Although it has been perhaps the most visible influence, queer theory has been only one of several important influences on the field over the past decade. In this chapter, we detail the new directions in the sociology of sexualities set in motion by challenges in two other areas, as well. In taking up theory and research on "intersectionality," sociologists have begun to specify more concretely the ways in which sexuality is intertwined with the cultural creation of other categories of inequality (race, class, and gender). In taking up the political economy tradition, sociologists have expanded the investigation of the material aspects of sexual identities, values, and exchanges. Running across these themes, as well, is the impact of "globalization," as sociologists have started to look more closely at the global aspects of queerness, intersectionality, and the political economy of sexuality.

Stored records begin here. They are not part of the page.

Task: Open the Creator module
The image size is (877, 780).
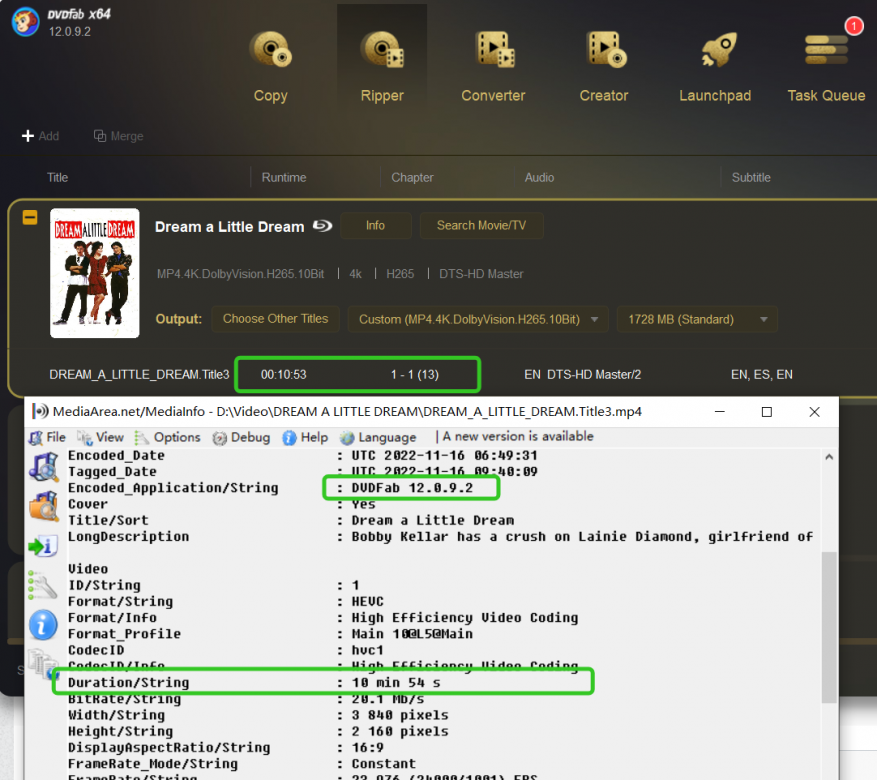Action: 604,65
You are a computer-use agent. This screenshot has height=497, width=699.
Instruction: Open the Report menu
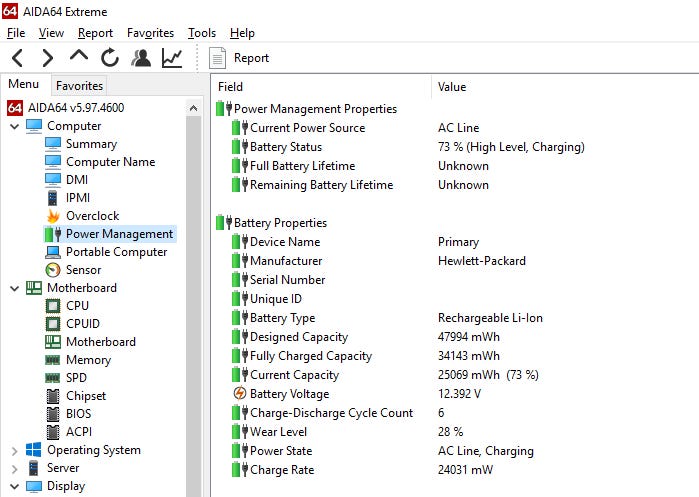pyautogui.click(x=96, y=33)
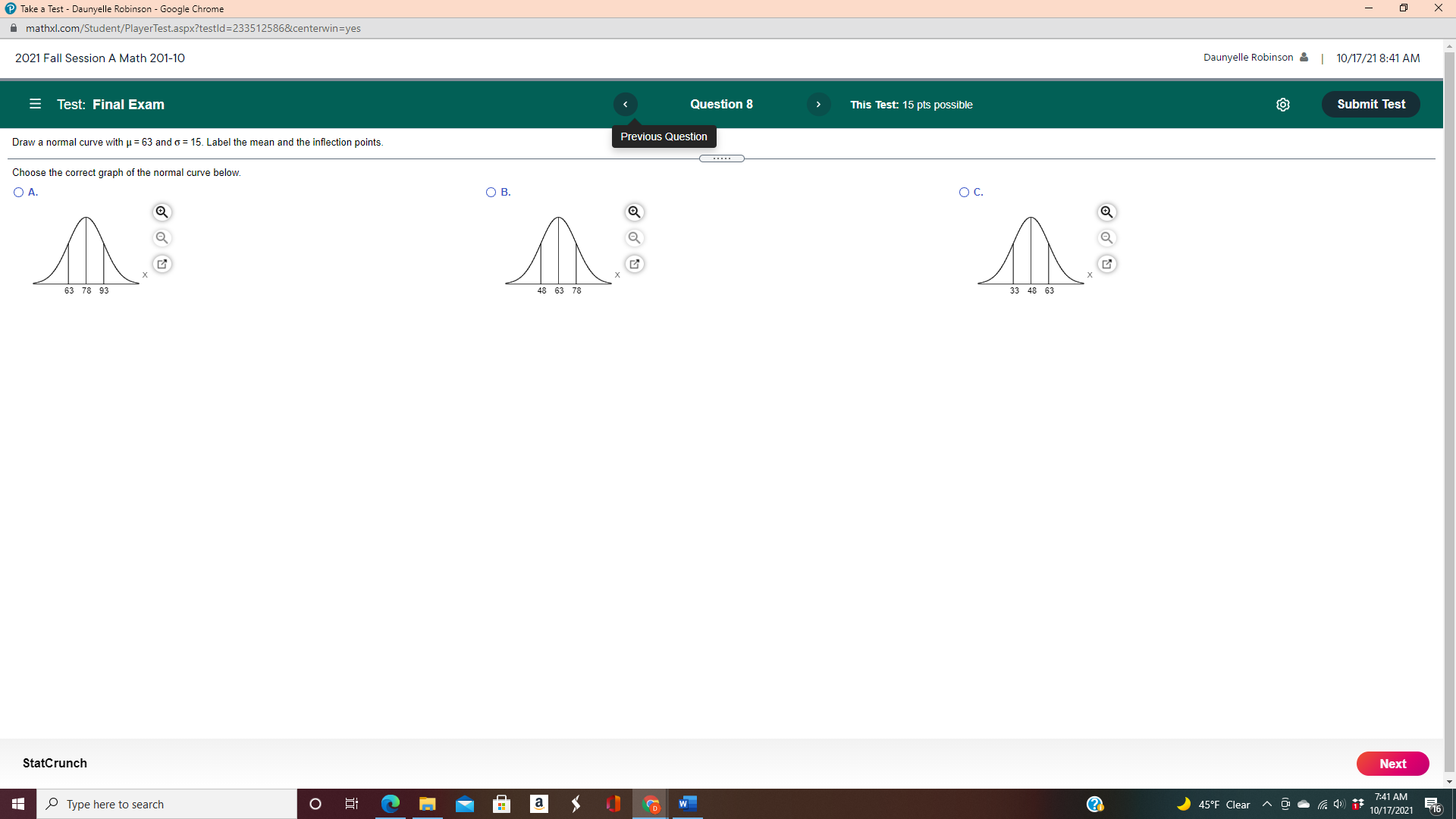Zoom out on graph A

tap(162, 237)
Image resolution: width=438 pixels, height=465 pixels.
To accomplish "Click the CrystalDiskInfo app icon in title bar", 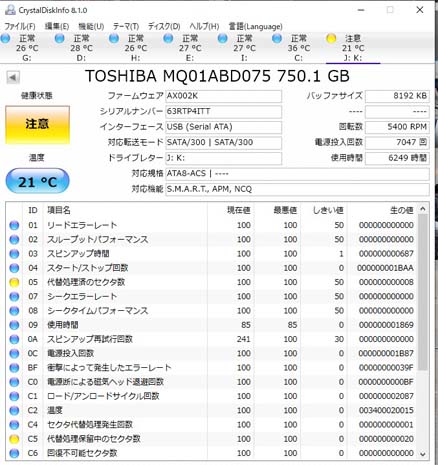I will coord(10,10).
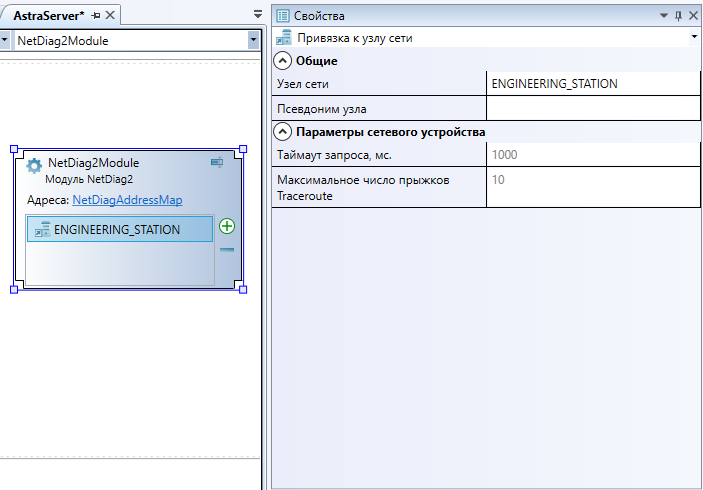The image size is (703, 490).
Task: Click the Свойства panel header icon
Action: 283,16
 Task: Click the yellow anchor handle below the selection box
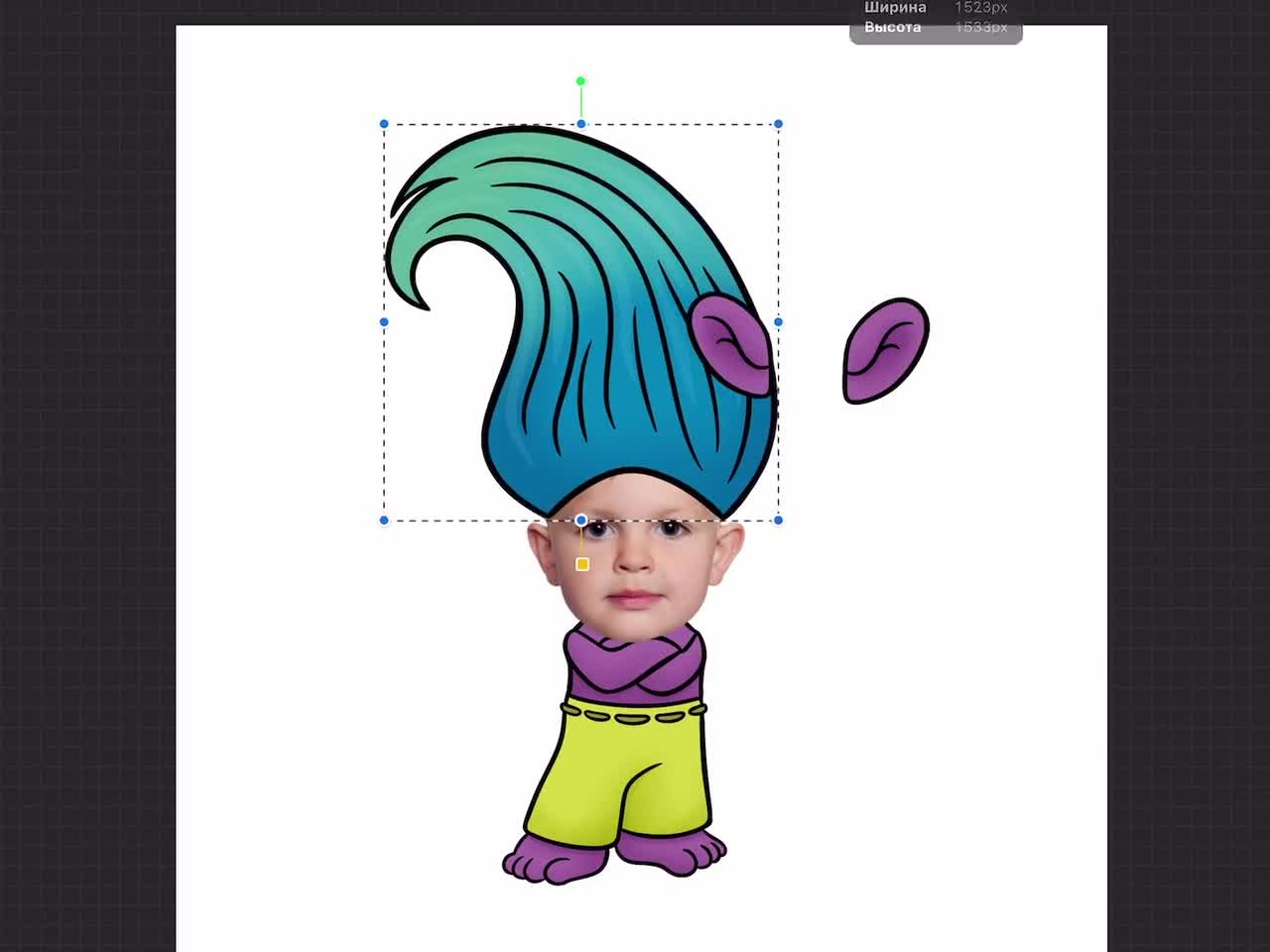click(x=581, y=563)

QUEER THEORY, FLUIDITY, AND HETERONORMATIVITY
In their essay in Queer Theory/Sociology, Stein & Plummer suggest four "hallmarks" of queer theory: (a) a notion that sexual power runs throughout social life, and is enforced through "boundaries and binary divides;" (b) a "problematization" of sexual and gender categories as "always on uncertain ground;" (c) a rejection of civil rights strategies in favor of "deconstruction, decentering, revisionist readings, and antiassimilationist politics;" and (d) a "willingness to interrogate areas which normally would not be seen as the terrain of sexuality" (Stein & Plummer 1996, p. 134). Although sociologists have not taken up each of these four hallmarks with equal vigor, the past several years have seen them translated into research at both the microsociological and macrosociological levels.